UI Health has the only single port surgical robot in Chicago

UI Health is the only hospital with a single port surgical robot in the Chicagoland area. The Da Vinci SP (Single Port) Robotic Platform requires just a single, small incision to perform minimally invasive surgical procedures.

Through one approximately 3-centimeter-long incision, surgeons can deploy up to three instruments as well as a camera at the end of a thin, flexible tube. The robot is being used for a variety of minimally invasive procedures at the hospital but is being used most frequently to surgically treat prostate cancer.

Dr. Simone Crivellaro, assistant professor of urology, with the single port robot.

“The new robot allows us to perform surgeries in an even more minimally invasive way through just a single incision, down from the four small incisions required for robotic-assisted surgery using our traditional surgical robot,” said Dr. Simone Crivellaro, assistant professor of urology at the University of Illinois at Chicago College of Medicine. “The flexible camera also gives us much more freedom and many more angles from which we can view the procedure compared to previous generation robots where the camera was rigid,” said Crivellaro, who uses the new single port robot to perform prostatectomy procedures to treat prostate cancer at UI Health,
the UIC’s academic medical center.

The single port system includes three multi-jointed, wristed instruments and a fully wristed 3D HD camera — a first in a robotic surgical system. The instruments and the camera all emerge through a single tube and provide 360 degrees of anatomical access.
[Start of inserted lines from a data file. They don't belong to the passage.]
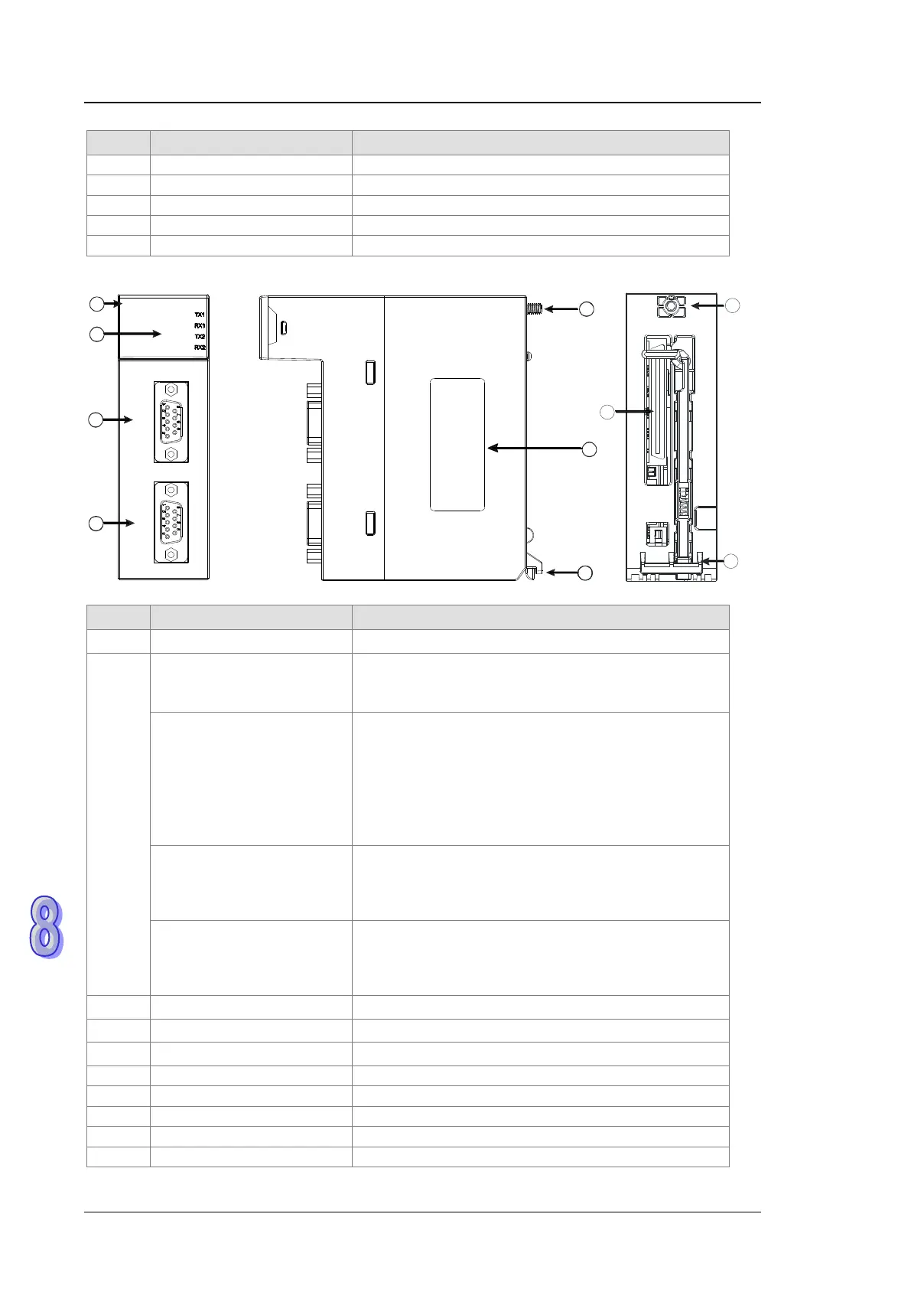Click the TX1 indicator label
pos(200,315)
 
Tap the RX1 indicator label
pos(200,326)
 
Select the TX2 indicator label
pos(200,337)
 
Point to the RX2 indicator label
pos(200,348)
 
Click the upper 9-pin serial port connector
pos(171,422)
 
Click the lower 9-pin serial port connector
pos(171,523)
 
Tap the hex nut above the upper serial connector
pos(171,390)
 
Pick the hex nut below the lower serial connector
pos(171,555)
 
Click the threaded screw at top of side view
pos(535,309)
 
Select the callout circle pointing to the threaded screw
pos(586,309)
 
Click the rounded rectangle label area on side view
pos(457,445)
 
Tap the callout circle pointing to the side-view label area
pos(589,449)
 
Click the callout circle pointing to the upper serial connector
pos(96,419)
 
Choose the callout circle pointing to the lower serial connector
pos(96,523)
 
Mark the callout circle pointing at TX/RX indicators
pos(96,334)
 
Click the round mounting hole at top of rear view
pos(671,305)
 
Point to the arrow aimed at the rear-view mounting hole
pos(707,305)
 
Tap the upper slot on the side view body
pos(370,372)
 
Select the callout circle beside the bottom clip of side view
pos(585,573)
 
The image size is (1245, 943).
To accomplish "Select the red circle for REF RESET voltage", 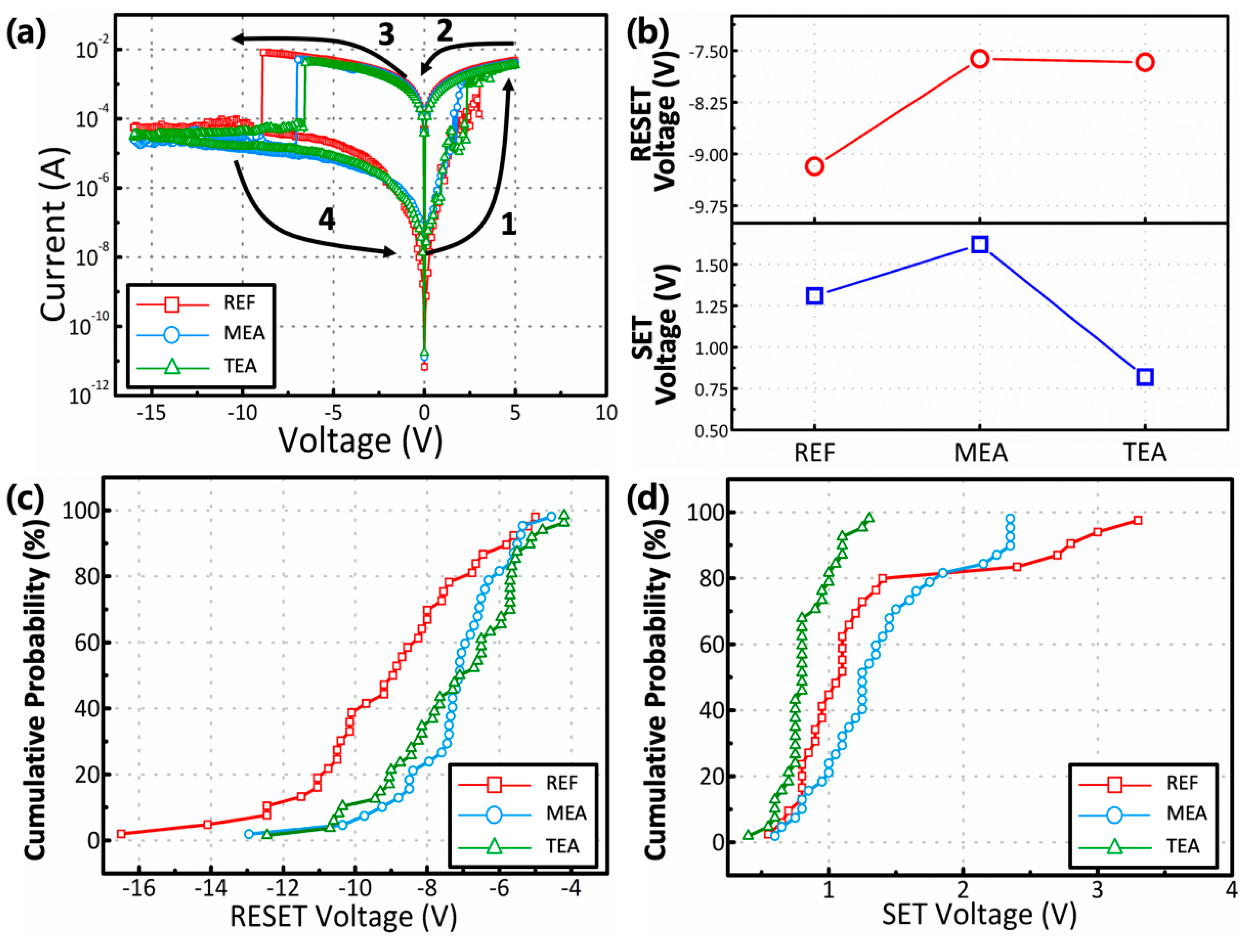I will click(814, 167).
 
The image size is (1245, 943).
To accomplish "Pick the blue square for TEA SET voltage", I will click(1145, 377).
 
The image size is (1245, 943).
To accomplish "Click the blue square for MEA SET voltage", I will click(980, 244).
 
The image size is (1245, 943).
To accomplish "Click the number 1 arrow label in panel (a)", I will click(508, 224).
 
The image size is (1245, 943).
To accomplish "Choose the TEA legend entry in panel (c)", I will click(561, 846).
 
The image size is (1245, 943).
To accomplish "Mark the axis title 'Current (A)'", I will click(53, 235).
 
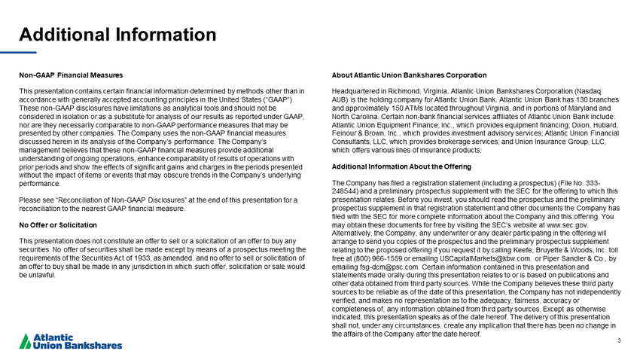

“Smaller and fewer incisions translate to reduced pain, reduced chances for infection, and sometimes faster discharge from the hospital — all good things for our patients,” said Dr. Pier Cristoforo Giulianotti, chief of general, minimally invasive and robotic surgery at UI Health.

Although primarily used for urological and urogenital surgeries, the single port robot also is being used at the hospital for certain standard pediatric surgeries as well as kidney-related procedures and to treat benign conditions.

“Because of the single incision needed, this new robot lends itself particularly well to working with small children and even babies, where we need to maneuver in smaller spaces, and where several small incisions that we needed with traditional robotic surgery, are quite large considering the overall size of these smallest patients,” said Dr. Enrico Benedetti, head of surgery at UI Health.

UI Health is well-known for its expertise in the minimally invasive and robotic surgery field and is a recognized Center of Excellence in Robotic Surgery — the first hospital to earn this recognition in the United States. Surgeons at the hospital have pioneered the use of robotic surgery to open up the possibility for obese patients to receive kidney and pancreas transplants and have more hours of experience using surgical robots than almost any other team worldwide.